What the exercise asks. Take the lines below between the one holding "Ahab’s (293, 284)" and the one holding "casks (42, 1538)", inclusive, and copy them exactly. Add nothing.
BEGIN Source data
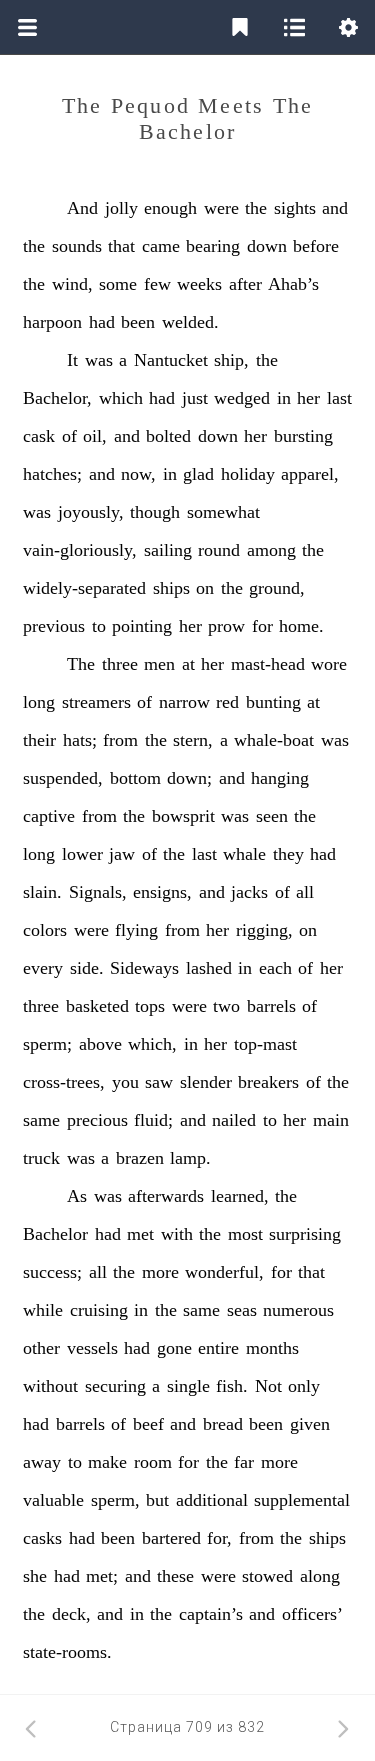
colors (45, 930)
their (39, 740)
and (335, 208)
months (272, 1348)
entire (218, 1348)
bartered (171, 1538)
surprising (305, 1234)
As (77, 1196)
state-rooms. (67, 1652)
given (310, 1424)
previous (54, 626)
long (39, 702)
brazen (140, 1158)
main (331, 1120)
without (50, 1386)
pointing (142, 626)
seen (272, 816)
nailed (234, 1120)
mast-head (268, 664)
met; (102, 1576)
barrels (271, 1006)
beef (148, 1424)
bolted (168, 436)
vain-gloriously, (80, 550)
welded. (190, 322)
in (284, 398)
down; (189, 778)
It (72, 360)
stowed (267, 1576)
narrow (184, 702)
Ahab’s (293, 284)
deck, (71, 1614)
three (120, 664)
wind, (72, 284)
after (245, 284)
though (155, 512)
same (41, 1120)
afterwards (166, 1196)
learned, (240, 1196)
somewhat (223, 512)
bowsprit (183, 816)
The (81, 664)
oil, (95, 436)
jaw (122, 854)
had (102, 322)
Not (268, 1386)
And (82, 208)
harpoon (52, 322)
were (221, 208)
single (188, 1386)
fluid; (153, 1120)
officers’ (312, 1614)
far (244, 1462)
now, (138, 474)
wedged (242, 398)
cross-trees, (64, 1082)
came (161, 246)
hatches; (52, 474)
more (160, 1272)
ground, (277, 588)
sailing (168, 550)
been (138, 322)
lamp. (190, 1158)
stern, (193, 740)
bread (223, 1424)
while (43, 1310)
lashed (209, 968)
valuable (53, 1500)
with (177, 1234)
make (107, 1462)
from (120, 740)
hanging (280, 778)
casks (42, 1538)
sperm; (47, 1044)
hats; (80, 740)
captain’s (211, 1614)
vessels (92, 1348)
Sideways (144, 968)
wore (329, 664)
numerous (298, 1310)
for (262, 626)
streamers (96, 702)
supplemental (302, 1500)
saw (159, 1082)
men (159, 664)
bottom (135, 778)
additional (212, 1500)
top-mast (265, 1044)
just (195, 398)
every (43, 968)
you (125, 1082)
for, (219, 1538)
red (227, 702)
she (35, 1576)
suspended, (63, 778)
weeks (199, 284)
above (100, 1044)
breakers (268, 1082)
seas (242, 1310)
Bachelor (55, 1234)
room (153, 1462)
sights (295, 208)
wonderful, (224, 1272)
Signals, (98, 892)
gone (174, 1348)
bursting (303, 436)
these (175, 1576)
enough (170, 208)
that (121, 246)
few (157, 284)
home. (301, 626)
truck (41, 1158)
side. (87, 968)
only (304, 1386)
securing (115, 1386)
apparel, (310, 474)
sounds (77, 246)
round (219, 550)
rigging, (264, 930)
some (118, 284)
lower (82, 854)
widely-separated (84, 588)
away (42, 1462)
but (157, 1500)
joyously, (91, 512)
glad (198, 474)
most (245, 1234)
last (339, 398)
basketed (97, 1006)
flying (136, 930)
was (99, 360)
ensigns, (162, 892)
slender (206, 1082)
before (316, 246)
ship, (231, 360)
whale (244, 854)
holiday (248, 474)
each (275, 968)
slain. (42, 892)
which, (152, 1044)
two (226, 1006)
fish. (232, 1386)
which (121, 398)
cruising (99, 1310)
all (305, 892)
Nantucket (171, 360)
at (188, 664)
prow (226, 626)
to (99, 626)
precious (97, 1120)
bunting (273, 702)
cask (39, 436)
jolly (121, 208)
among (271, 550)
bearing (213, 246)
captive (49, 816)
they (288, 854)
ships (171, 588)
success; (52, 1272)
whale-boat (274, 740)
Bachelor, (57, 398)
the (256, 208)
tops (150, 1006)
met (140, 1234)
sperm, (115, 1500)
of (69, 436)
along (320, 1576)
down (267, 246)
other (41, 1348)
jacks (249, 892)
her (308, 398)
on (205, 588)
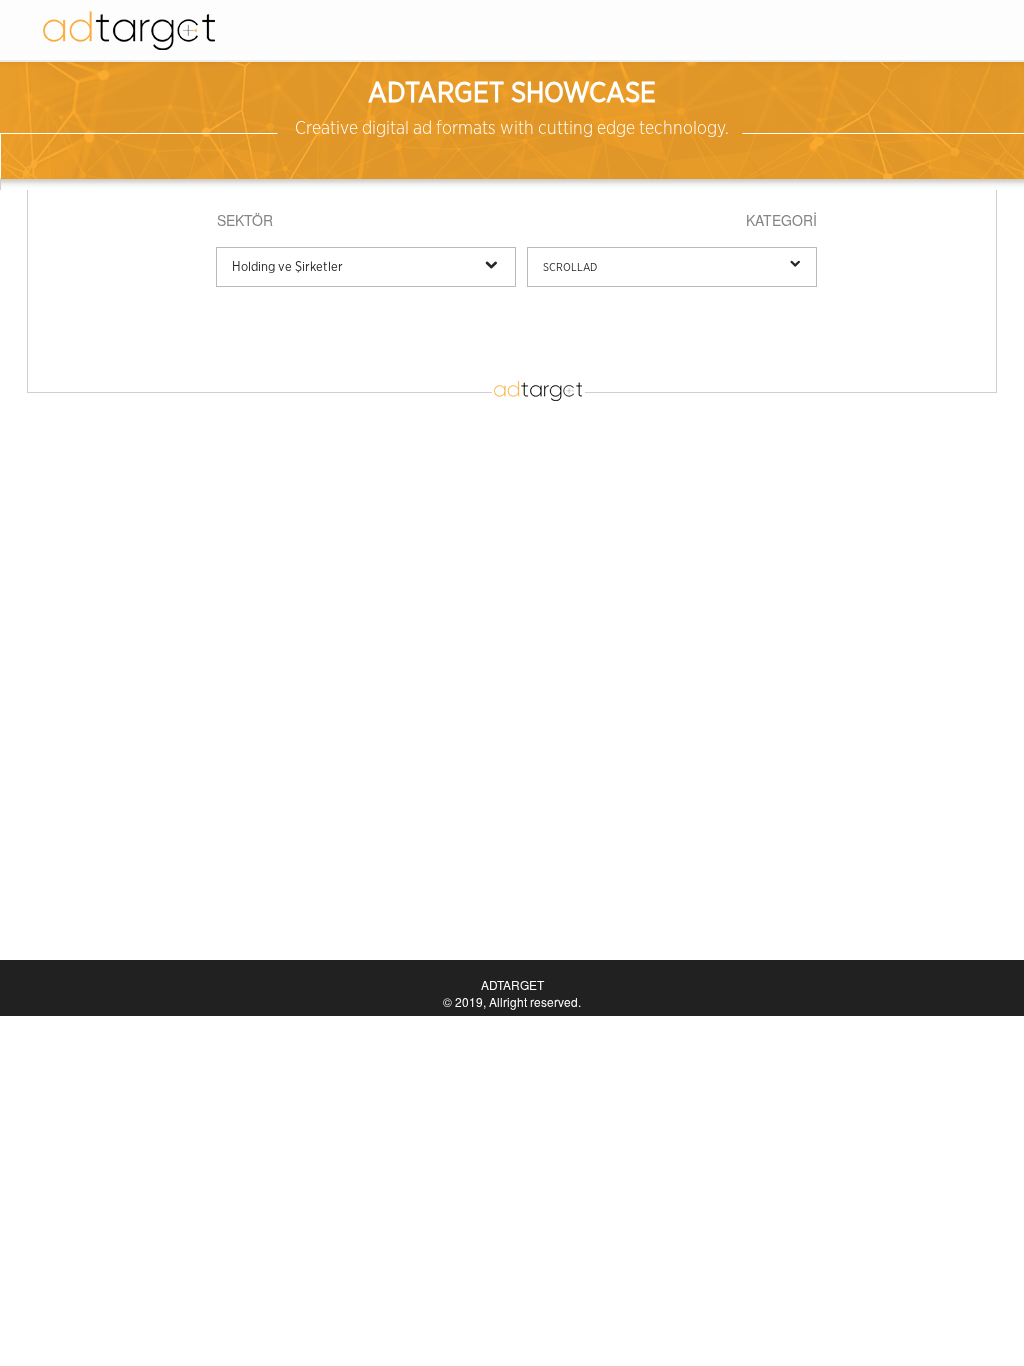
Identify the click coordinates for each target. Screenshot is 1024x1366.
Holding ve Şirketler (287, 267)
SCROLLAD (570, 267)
END Source data
Answer for this exercise.
Ahab’s (293, 284)
deck, (71, 1614)
three (120, 664)
wind, (72, 284)
after (245, 284)
though (155, 512)
same (41, 1120)
afterwards (166, 1196)
learned, (240, 1196)
somewhat (223, 512)
bowsprit (183, 816)
The (81, 664)
oil, (95, 436)
jaw (122, 854)
had (102, 322)
Not (268, 1386)
And (82, 208)
harpoon (52, 322)
were (221, 208)
single (188, 1386)
fluid; (153, 1120)
officers’ (312, 1614)
far (244, 1462)
now, (138, 474)
wedged (242, 398)
cross-trees, (64, 1082)
came (161, 246)
hatches; (52, 474)
more (160, 1272)
ground, (277, 588)
sailing (168, 550)
been (138, 322)
lamp. (190, 1158)
stern, (193, 740)
bread (223, 1424)
while (43, 1310)
lashed (209, 968)
valuable (53, 1500)
with (177, 1234)
make (107, 1462)
from (120, 740)
hanging (280, 778)
casks (42, 1538)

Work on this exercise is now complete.